Light microscopy can be done quickly, but accuracy depends on the experience of the microscopist and quality of equipment. Regulations often limit physicians’ use of microscopy for diagnostic purposes outside a certified laboratory. Show
Microscopic examination of tissue may be required to distinguish invasive disease from surface colonization—a distinction not easily achieved by culture methods. Most specimens are treated with stains that color pathogens, causing them to stand out from the background, although of unstained samples can be used to detect fungi and certain other pathogens. The clinician orders a stain based on the likely pathogens. However, no stain is 100% specific (ie, different organisms may stain similarly). Most samples are treated with and, if mycobacteria are suspected, with an . However, some pathogens are not easily visible using these stains; if these pathogens are suspected, different stains or other identification methods are required. Because microscopic detection usually requires a microbe concentration of at least about 1 ×104-5/mL, most body fluid specimens (eg, cerebrospinal fluid) are concentrated (eg, by centrifugation) before examination. Gram stainThe Gram stain does the following:
Such characteristics can direct antibiotic therapy pending definitive identification. Finding a mixture of microorganisms with multiple morphologies and staining characteristics on Gram stain suggests a contaminated specimen or a polymicrobial bacterial infection. Finding many squamous cells in a sputum specimen suggests that the specimen is contaminated with saliva and thus is of limited diagnostic usefulness.

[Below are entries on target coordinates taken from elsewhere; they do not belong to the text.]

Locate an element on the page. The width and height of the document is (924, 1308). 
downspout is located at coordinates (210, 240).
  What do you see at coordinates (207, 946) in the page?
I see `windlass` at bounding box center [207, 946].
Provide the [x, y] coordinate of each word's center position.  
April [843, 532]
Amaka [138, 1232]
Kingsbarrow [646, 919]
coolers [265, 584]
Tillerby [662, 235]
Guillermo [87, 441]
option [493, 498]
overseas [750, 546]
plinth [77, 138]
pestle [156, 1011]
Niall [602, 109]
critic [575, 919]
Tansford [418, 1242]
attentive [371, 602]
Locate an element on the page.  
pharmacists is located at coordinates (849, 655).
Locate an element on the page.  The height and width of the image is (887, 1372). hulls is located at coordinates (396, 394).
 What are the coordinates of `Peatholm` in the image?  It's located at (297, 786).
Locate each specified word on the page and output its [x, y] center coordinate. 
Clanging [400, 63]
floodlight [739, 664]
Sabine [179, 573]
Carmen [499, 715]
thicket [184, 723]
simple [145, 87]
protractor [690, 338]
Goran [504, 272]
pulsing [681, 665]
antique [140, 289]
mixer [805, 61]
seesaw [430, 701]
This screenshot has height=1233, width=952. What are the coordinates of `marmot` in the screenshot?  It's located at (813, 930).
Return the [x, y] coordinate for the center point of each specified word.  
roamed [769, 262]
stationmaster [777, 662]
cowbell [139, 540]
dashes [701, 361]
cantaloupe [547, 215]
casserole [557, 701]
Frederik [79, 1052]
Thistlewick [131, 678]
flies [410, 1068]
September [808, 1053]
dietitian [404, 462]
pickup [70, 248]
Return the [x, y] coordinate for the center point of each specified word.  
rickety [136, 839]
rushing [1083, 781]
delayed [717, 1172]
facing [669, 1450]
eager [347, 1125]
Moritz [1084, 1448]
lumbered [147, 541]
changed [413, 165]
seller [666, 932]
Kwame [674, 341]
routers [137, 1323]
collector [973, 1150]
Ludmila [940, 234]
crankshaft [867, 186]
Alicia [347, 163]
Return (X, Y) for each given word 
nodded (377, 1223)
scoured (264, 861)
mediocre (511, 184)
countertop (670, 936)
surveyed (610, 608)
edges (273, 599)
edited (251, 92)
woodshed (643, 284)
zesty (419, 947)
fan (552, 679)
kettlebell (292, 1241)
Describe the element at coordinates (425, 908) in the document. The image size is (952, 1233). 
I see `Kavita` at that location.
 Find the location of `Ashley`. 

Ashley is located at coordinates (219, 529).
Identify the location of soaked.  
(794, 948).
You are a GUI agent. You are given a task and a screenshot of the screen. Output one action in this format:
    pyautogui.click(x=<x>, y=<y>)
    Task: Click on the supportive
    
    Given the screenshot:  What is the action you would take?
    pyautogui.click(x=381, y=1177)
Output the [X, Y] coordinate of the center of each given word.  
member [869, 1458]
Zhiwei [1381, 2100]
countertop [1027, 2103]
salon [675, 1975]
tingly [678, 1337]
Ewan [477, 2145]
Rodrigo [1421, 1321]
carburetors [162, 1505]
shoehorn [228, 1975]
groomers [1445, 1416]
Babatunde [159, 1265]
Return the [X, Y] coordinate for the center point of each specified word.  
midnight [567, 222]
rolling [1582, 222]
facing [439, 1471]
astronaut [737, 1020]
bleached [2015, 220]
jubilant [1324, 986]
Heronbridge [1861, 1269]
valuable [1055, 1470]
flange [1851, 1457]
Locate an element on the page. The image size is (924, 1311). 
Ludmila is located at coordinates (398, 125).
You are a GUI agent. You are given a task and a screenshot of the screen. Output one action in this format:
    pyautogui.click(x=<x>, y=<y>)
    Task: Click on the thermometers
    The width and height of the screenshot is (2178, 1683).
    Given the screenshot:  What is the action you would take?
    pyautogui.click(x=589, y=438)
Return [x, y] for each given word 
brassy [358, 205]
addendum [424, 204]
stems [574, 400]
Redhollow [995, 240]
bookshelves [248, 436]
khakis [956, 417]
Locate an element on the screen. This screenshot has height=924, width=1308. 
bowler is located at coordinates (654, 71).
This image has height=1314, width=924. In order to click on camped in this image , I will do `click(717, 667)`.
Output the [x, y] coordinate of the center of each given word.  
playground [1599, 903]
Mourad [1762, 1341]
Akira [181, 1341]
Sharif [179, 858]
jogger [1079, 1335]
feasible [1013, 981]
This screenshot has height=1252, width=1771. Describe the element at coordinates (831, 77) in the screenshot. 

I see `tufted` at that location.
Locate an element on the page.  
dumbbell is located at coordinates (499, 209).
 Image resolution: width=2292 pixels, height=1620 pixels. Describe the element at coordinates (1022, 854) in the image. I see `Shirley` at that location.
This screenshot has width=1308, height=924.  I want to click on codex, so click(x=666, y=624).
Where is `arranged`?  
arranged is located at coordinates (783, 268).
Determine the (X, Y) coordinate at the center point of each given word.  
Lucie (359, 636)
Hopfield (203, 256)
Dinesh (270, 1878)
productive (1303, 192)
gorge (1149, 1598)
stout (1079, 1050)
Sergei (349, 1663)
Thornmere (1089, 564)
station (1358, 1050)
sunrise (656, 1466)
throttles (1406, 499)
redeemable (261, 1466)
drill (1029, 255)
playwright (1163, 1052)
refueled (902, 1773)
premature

To do a Gram stain, technicians heat-fix specimen material to a slide and stain it by sequential exposure to Gram crystal violet, iodine, decolorizer, and counterstain (typically safranin). Acid-fast and modified acid-fast stainsThese stains are used to identify the following:
Although detection of mycobacteria in sputum requires at least 10,000 organisms/mL, mycobacteria are often present in lower levels, so sensitivity is limited. Usually, several mL of sputum are decontaminated with sodium hydroxide and concentrated by centrifugation for acid-fast staining. Specificity is better, although some moderately acid-fast organisms are difficult to distinguish from mycobacteria. Fluorescent stainsFluorescent stains allow detection at lower concentrations (< 1 × 104 cells/mL). Examples are
Coupling a fluorescent dye to an antibody directed at a pathogen (direct or indirect immunofluorescence) should theoretically increase sensitivity and specificity. However, these tests are difficult to read and interpret, and few (eg, Pneumocystis and Legionella direct fluorescent antibody tests) are commercially available and commonly used. Wet mountsWet mounts of unstained samples can be used to detect the following via darkfield microscopy:
Visibility of fungi can be increased by applying 10% potassium hydroxide (KOH) to dissolve surrounding tissues and nonfungal organisms. India ink (colloidal carbon) stainIndia ink stain is used to detect mainly Cryptococcus neoformans Cryptococcosis Cryptococcosis is a pulmonary or disseminated infection acquired by inhalation of soil contaminated with the encapsulated yeasts Cryptococcus neoformans or C. gattii. Symptoms... read more Warthin-Starry stain and Dieterle stainThese silver stains are used to visualize bacteria such as
Wright stain and Giemsa stainThese stains are used for detection of the following:
Trichrome stain (Gomori-Wheatley stain) and iron hematoxylin stainThese stains are used to detect intestinal protozoa. The Gomori-Wheatley stain is used to detect microsporidia. It may miss helminth eggs and larvae and does not reliably identify Cryptosporidium. Fungi and human cells take up the stain. The iron hematoxylin stain differentially stains cells, cell inclusions, and nuclei. Helminth eggs may stain too dark to permit identification. What are the 2 types of microscopes that are commonly used in the laboratory?Applications of laboratory microscopes
The goal of any laboratory microscope is to produce clear, high-quality images, whether an optical microscope, which uses light to generate the image, a scanning or transmission electron microscope (using electrons), or a scanning probe microscope (using a probe).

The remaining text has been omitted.